What the task asks> What is needed is an exact copy of all the data.

Exercise materials>
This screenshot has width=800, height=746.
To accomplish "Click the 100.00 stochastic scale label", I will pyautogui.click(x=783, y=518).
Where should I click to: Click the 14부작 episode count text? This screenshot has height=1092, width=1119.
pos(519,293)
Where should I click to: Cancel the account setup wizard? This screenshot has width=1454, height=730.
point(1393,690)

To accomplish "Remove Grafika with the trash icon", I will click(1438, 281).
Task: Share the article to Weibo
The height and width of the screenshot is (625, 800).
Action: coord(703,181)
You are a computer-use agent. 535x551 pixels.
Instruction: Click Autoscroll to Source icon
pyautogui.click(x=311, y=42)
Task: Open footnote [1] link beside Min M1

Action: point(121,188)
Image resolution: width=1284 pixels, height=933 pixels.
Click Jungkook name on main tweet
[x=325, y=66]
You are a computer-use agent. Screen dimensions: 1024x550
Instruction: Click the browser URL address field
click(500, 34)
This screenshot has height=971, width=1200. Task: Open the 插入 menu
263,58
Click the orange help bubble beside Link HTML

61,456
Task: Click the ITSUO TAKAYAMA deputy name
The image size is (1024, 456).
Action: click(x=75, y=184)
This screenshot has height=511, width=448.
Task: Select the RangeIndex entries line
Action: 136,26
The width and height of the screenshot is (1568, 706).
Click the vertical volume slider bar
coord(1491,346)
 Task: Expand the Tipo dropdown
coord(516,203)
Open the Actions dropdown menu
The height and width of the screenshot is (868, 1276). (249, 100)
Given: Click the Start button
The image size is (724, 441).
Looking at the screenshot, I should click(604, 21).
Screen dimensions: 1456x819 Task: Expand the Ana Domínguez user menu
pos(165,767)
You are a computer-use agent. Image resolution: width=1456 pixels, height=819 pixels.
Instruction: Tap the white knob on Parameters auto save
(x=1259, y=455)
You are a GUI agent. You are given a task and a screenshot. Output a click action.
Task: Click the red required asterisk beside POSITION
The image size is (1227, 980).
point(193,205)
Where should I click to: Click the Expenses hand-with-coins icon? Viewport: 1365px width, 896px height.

Answer to this exercise>
This screenshot has width=800, height=746.
To accomplish "Click the 100.00 stochastic scale label", I will pyautogui.click(x=783, y=518).
Where should I click to: Click the 14부작 episode count text? This screenshot has height=1092, width=1119.
pos(519,293)
Where should I click to: Cancel the account setup wizard? This screenshot has width=1454, height=730.
point(1393,690)

To accomplish "Remove Grafika with the trash icon", I will click(1438, 281).
Task: Share the article to Weibo
The height and width of the screenshot is (625, 800).
Action: coord(703,181)
You are a computer-use agent. 535x551 pixels.
Instruction: Click Autoscroll to Source icon
pyautogui.click(x=311, y=42)
Task: Open footnote [1] link beside Min M1

Action: point(121,188)
Image resolution: width=1284 pixels, height=933 pixels.
Click Jungkook name on main tweet
[x=325, y=66]
You are a computer-use agent. Screen dimensions: 1024x550
Instruction: Click the browser URL address field
click(500, 34)
This screenshot has height=971, width=1200. Task: Open the 插入 menu
263,58
Click the orange help bubble beside Link HTML

61,456
Task: Click the ITSUO TAKAYAMA deputy name
The image size is (1024, 456).
Action: click(x=75, y=184)
This screenshot has height=511, width=448.
Task: Select the RangeIndex entries line
Action: 136,26
The width and height of the screenshot is (1568, 706).
Click the vertical volume slider bar
coord(1491,346)
 Task: Expand the Tipo dropdown
coord(516,203)
Open the Actions dropdown menu
The height and width of the screenshot is (868, 1276). (249, 100)
Given: Click the Start button
The image size is (724, 441).
Looking at the screenshot, I should click(604, 21).
Screen dimensions: 1456x819 Task: Expand the Ana Domínguez user menu
pos(165,767)
You are a computer-use agent. Image resolution: width=1456 pixels, height=819 pixels.
Instruction: Tap the white knob on Parameters auto save
(x=1259, y=455)
You are a GUI agent. You are given a task and a screenshot. Output a click action.
Task: Click the red required asterisk beside POSITION
The image size is (1227, 980).
point(193,205)
Where should I click to: Click the Expenses hand-with-coins icon? Viewport: 1365px width, 896px height.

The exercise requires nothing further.